How Vox is embracing programmatic advertising

Vox Media was once as skeptical as any publisher to fully hand over its ad business to the uncertainties of programmatic advertising.

Now, it has found a way to leverage the tools of automation while maintaining the control of direct selling — and preserve its high direct ad rates. It does this through private marketplaces and now programmatic guaranteed.

“The evolution of programmatic into the guaranteed space makes it more like the craft business, but you still have the benefits of efficiency of programmatic,” said Joe Alicata, vp of product and revenue at Vox Media.

Vox wouldn’t say what percentage of ads it sells through programmatic channels, but it started offering programmatic guaranteed in the past six months by taking part in a Google pilot program. The online publisher has done about a dozen such deals with brands so far, Alicata said.

Vox uses the same 20-odd-person sales force to sell direct and programmatic across its eight Web properties, which include Vox.com, SB Nation and The Verge. It’s using Google DoubleClick for programmatic guaranteed. It runs private marketplace sales through Rubicon Project and Google’s AdX, and Krux is its data-management platform.

Vox also has an in-house ad-creation platform it calls Hymnal, which builds multimedia display ads.

The company also is embracing header bidding through private marketplaces, which is a method of driving value from ad inventory by offering it on more than one exchange at the same time.
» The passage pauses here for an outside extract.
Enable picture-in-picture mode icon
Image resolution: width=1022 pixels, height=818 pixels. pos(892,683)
The ad rates are the same whether bought through programmatic guaranteed or direct, Alicata said. He wouldn’t say what the rates were, but The Verge is known to charge up to $27 CPMs on display ads and more than $50 for some video ads.

It’s no wonder the publisher would want to support keeping those prices. The average cost for 1,000 views is about $10 for most display ads, according to eMarketer.
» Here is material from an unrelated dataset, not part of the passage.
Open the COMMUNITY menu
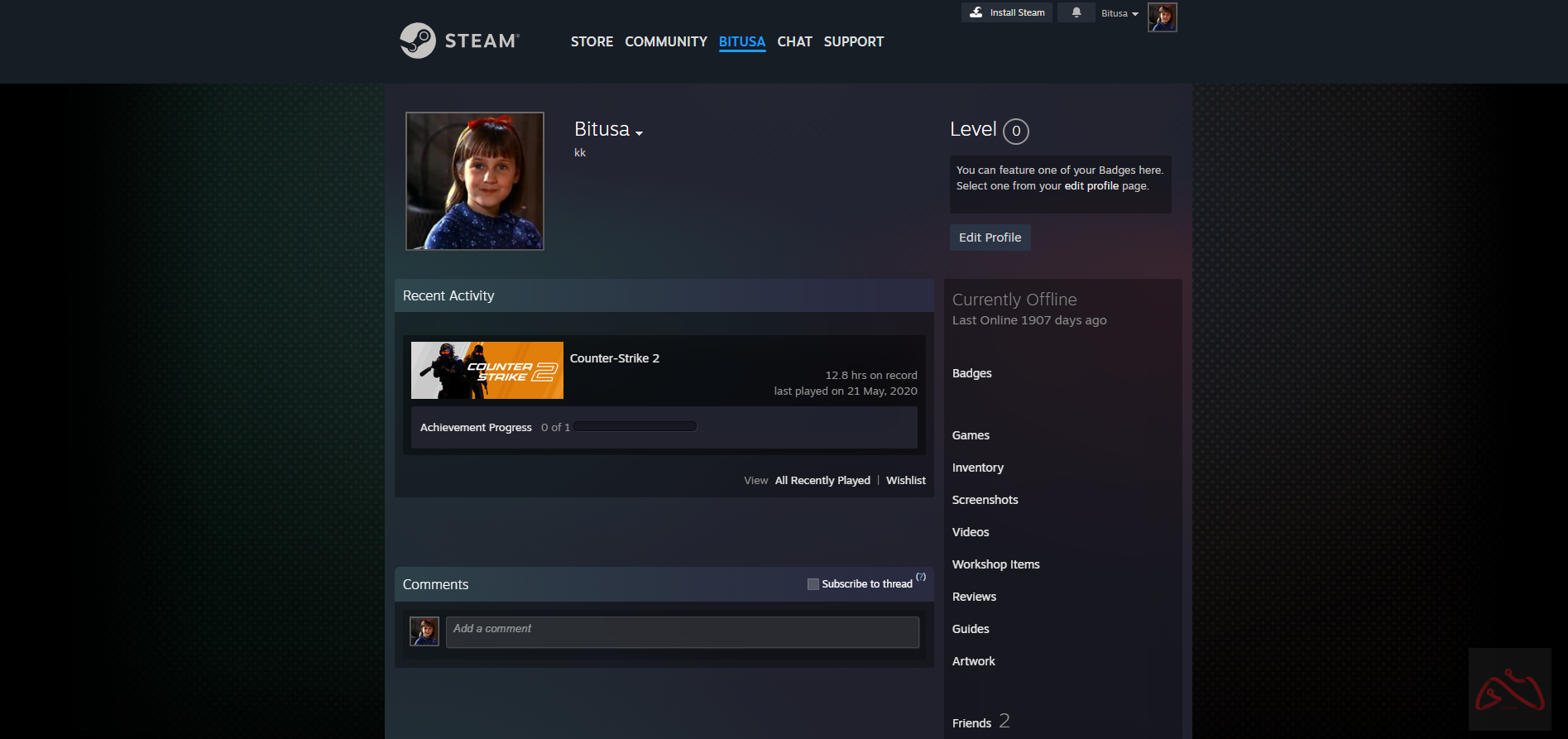Viewport: 1568px width, 739px height. (665, 41)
“Rates should not go down just because something’s automated,” Nick Illobre, a programmatic division director at Merkle. “That doesn’t change the value of what I’m buying.”

Since Vox has taken a more high-touch approach to programmatic, and through the new guaranteed process, the company is still able to sell mostly premium inventory — page takeovers, rich-media display ads, branded content and video. Programmatic could still raise Vox’s pricing, if it can add audience guarantees to the mix.

“Publishers have to understand who the people are that come to their site, and the more background they have on them, the better it is to monetize that ad inventory,” Illobre said.